Auch sonst hat die Frucht (span. "Algarroba") interessante Eigenschaften, die immer öfter für hochwertige Lebensmittel nutzbar gemacht werden. Das Fleisch der Hülsen, das sogenannte "Carob", ist anfangs weich und aromatisch-süß, später wird es hart und ist dann lange Zeit haltbar. Die gemeinnützige Stiftung Es Garrover in Inca, in der auch viele Behinderte beschäftigt sind, verarbeitet es neuerdings zu einem ökologischen Johannisbrotmehl, das unter anderem beim Kaufhaus El Corte Inglés erhältlich ist. Der Großhandel und Fachvertrieb läuft auch über Productos Martín in Llucmajor.
In Mitteleuropa ist das Produkt schon länger aus dem Reformhaus bekannt, wobei der fruchtige lakritzartige Geschmack etwas an Kakao erinnert. Im Gegensatz zu diesem ist entzuckertes Carobpulver aber sehr fettarm und ballaststoffreich. Enthalten sind unter anderem Vitamin A, B, Calcium und Eisen. Eine Studie hat ergeben, dass bei täglichem Konsum zumindest kurzfristig die Blutfettwerte sinken. Manche glauben sogar, dass der Verzehr Übergewicht vorbeugen kann, obwohl dazu keine gesicherten Erkenntnisse vorliegen.

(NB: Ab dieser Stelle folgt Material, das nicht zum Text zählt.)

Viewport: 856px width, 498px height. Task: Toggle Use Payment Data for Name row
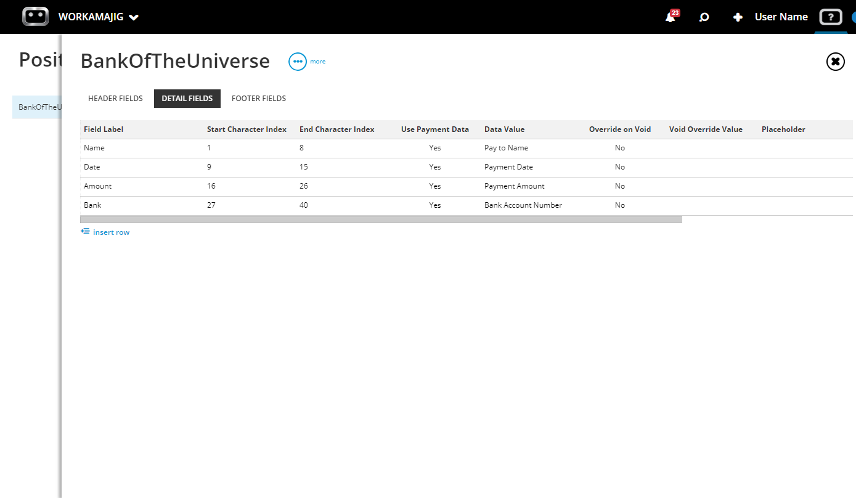(435, 148)
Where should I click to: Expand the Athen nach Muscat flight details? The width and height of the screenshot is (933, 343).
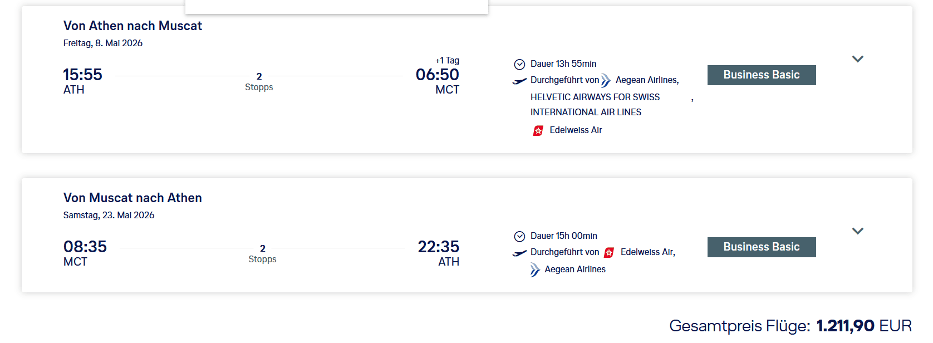(x=857, y=59)
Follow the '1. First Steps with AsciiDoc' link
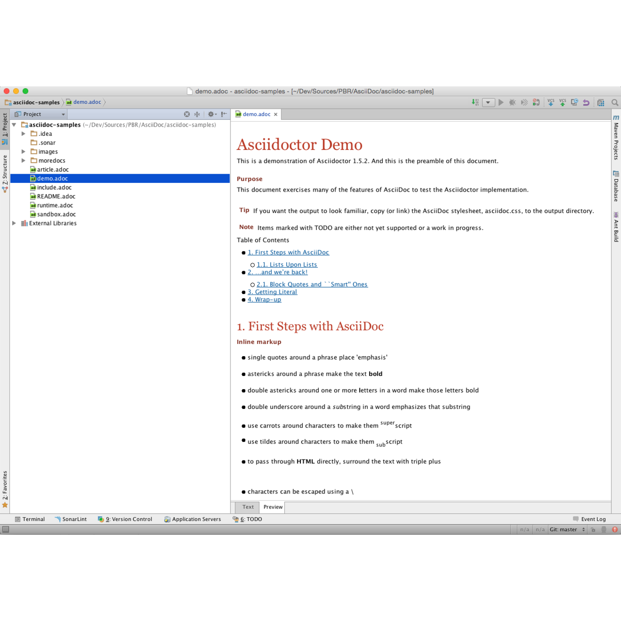621x621 pixels. pyautogui.click(x=288, y=252)
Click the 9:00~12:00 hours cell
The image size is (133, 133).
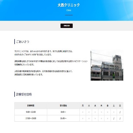[31, 112]
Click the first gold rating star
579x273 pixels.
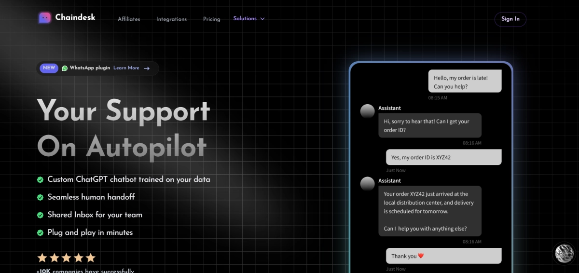tap(42, 258)
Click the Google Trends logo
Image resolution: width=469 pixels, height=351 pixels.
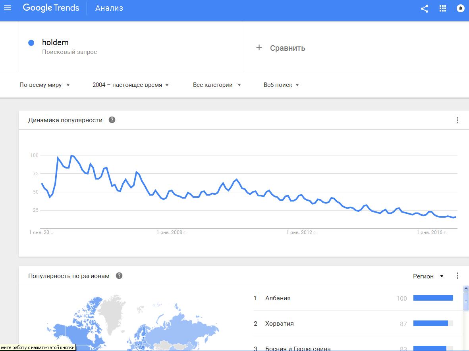click(x=51, y=8)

Manchmal wird das traditionelle Erzeugnis sogar als "Schokolade Mallorcas" bezeichnet. Grund genug für die Inselfirma Helados Jop aus Campos, seit diesem Frühjahr ein Speiseeis auf Johannisbrotgrundlage herzustellen. "Wir setzen damit auf ein Produkt von hier, das aus Bauernhand direkt vom Land kommt", sagt Produktionsleiter Txiqui Calzado. Beim Publikum komme die neue Kreation bisher recht gut an.
Ein Trend, auf den nun erstmals auch ein mallorquinischer Spirituosenhersteller aufgesprungen ist. "Tragus" aus Deià hat diesen Sommer einen Likör präsentiert, der zum Teil aus klassischen Kräutern besteht, zum Teil aber aus Johannisbrotextrakt. "Das Aroma ist sehr kräftig und mit einem normalen Kräuterlikör gar nicht zu vergleichen", meint Biel Pau Bibiloni. In den nächsten Wochen soll der neue Likör, der bereits mit hochwertigen Food-Fotos beworben wird, in den Handel kommen.
Ganz neue Perspektiven also für eine traditionsreiche Frucht, die bisher eher für ihre Kerne geschätzt wurde. Das aus ihnen gewonnene weiße Pulver ist vom erwähnten Mehl aus dem bräunlichen Fleisch der Hülsen zu unterscheiden und hat europaweit die einheitliche Bezeichnung E 410 als Lebensmittelzusatzstoff. Es ist geschmacksneutral und wird unter anderem als Verdickungsmittel oder Stabilisator eingesetzt. Es gehört zu den wichtigsten Exportprodukten Mallorcas und wird auf Spanisch als "Goma Garrofín" bezeichnet. Nur in dieser Form sind die Samen für Menschen genießbar. Ansonsten werden sie zusammen mit der restlichen Schote jedoch auch gerne an Schweine verfüttert.